India-Japan relations popped up at the top of China’s radar this past week after Emperor Akihito and Empress Michiko of Japan completed a historic and rare visit in India. On Monday, China said that it hoped that India’s relations with Japan would be “conducive” to regional peace and stability, according to The Hindu. One can only imagine that China dreads a united India-Japan front against its interests in the Asia-Pacific.
In return, a senior Japanese diplomat, Sakutaro Tanino, who accompanied the Emperor to New Delhi and served as Japanese Ambassador to both India and China, clarified that the visit served an explicitly bilateral function. He juxtaposed the depth of Japan’s ties with China with its ties with India: “The difference in Japan’s ties with China and its ties with India is staggering. This visit gives us another moment of proximity with India.”
The Imperial visit speaks volumes in its symbolism and solidifies Japanese Prime Minister Shinzo Abe’s vision for a robust partnership between Asia’s wealthiest democracy and its largest one. Abe, perhaps Japan’s most indophilic prime minister yet, set out grand visions during his first term as PM in 2006-2007 for a strategic quadrangle consisting of Japan, India, Australia and the United States — something China perceived as tantamount to an Asian NATO, out to balance a rising China.
His foreign minister at that time, and future prime minister, Taro Aso, outlined a broader values-based strategy which he pegged the “Arc of Freedom and Prosperity.” The strategy would bolster cooperation between Japan and several states along the Eurasian rimland, culminating with India. Remarkably, Aso’s language in his “Arc of Freedom and Prosperity” speech mirrored Tanino’s quite closely: “Japan’s relations with India certainly pale in comparison to, for example, her relations with China.” All this was, of course, before the current escalation in the East China Sea over the Senkaku/Diaoyu islands and a general freeze in diplomatic contact between Japan and China. Today, Japan and China haven’t held formal diplomatic talks in over 14 months and counting.
India and Japan have been mutually cooperating as “global strategic partners” since 2006. Although India is generally allergic to overly close bilateral cooperation with any single country, Japan might make the cut in the coming years. Unlike India’s relations with the United States and Europe, which encounter a not-insignificant amount of domestic political blowback over economic and trade issues, the bilateral relationship with Japan enjoys broad support across party lines — something Japan reciprocates (both the LDP and the DPJ, when it was in charge, continued to build stronger relations with India). The bilateral relationship isn’t entirely free of friction, however; a notable sticking point between the two is nuclear energy and weapons, as I’ve written before.
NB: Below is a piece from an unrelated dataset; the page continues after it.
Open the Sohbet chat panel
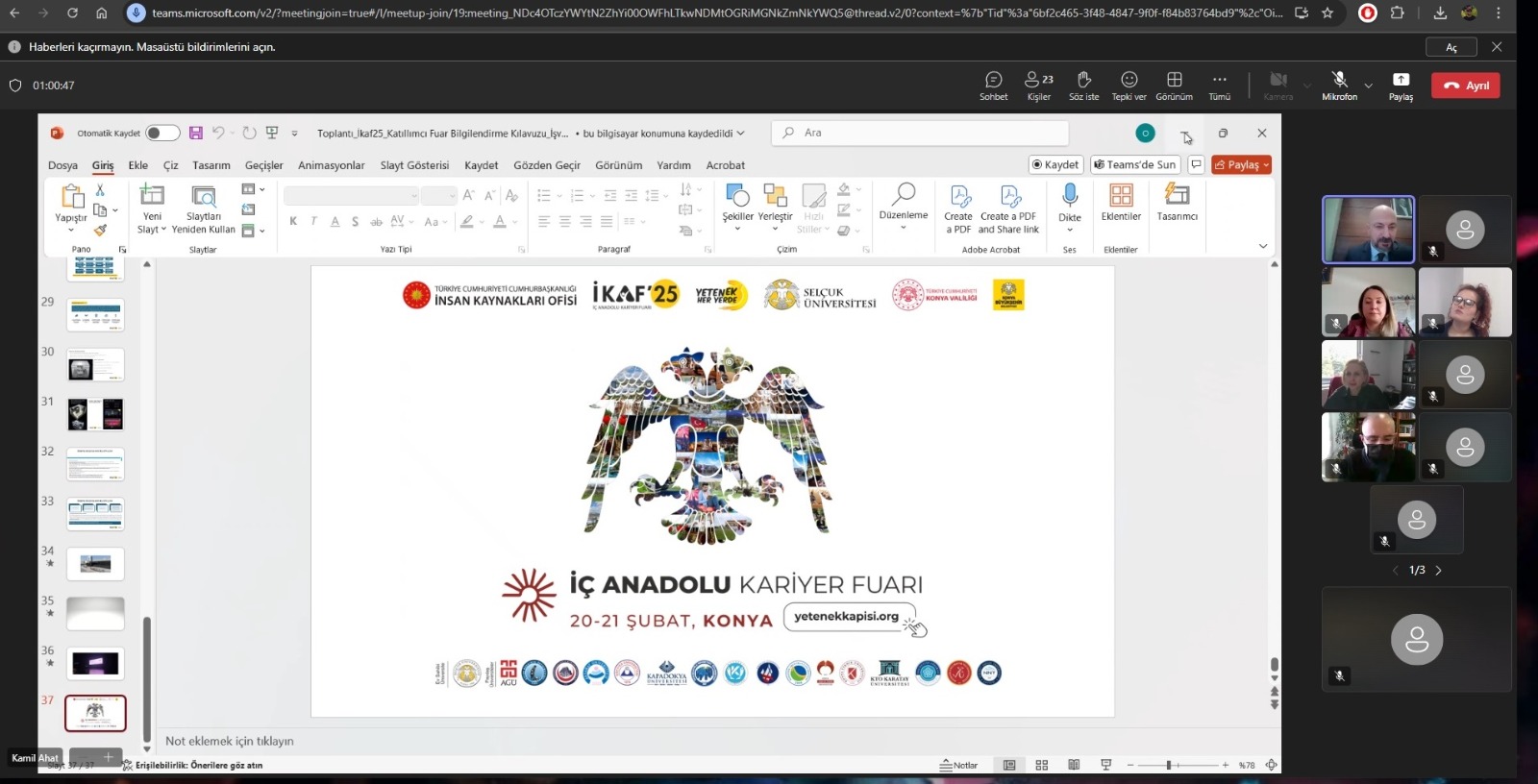Viewport: 1538px width, 784px height. tap(993, 85)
India may have been the proverbial elephant in the room as China-Japan relations grew strained beginning in 2009. Today, with Shinzo Abe back on top in Tokyo, ties between the two Asian democracies stand to reach new heights. I’d wager that should India decide to step beyond a strategic partnership and into an alliance with any single country, it would be Japan. There are simply too many points of congruence along the lines of national interests and values for the two states to ignore the possibility.
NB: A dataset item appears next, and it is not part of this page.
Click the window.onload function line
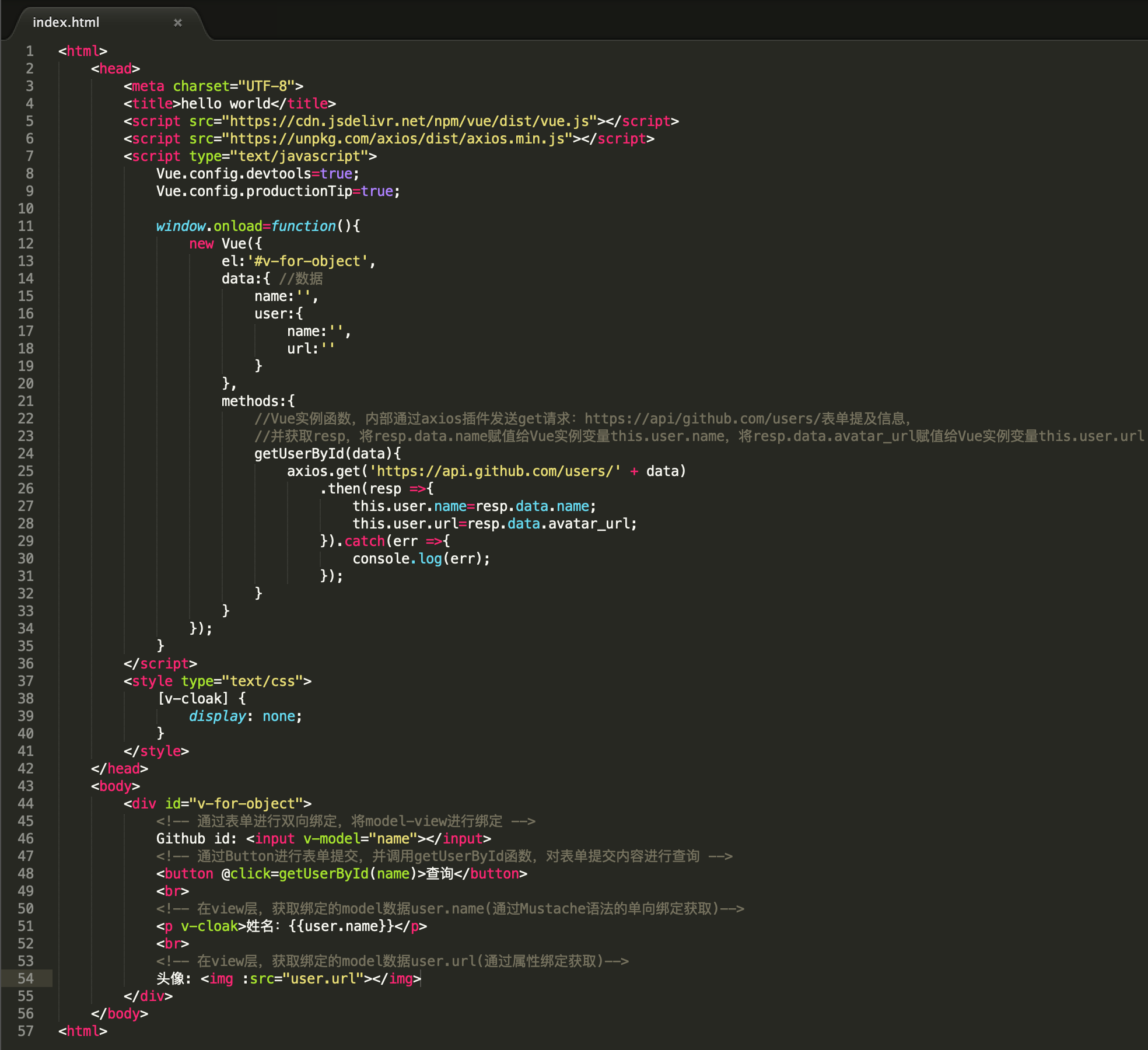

Additionally, despite what diplomats in India or Japan might have you believe, one can cast the strategic convergence between India and Japan as a form of mutually-beneficial external balancing against the rise of an aggressive China. Both India and Japan share intractable border disputes with China. India remains deeply skeptical of Chinese intentions in Aksai Chin and Arunachal Pradesh, and China’s latest Air Defense Identification Zone (ADIZ) may push Japan to the brink in the East China Sea. India and Japan haven’t been too bullish on the possibility of bilateral security cooperation. However, trends are encouraging given conversations between the two on defense commerce relating to amphibious aircraft and continued high-level defense consultations. India and Japan also conducted their first bilateral maritime exercise, JIMEX12, in 2012.
Ultimately, China shouldn’t worry. It’s it’s likely that India-Japan ties will be “conducive” to regional peace and stability — by forming a bulwark against uninhibited Chinese ambition.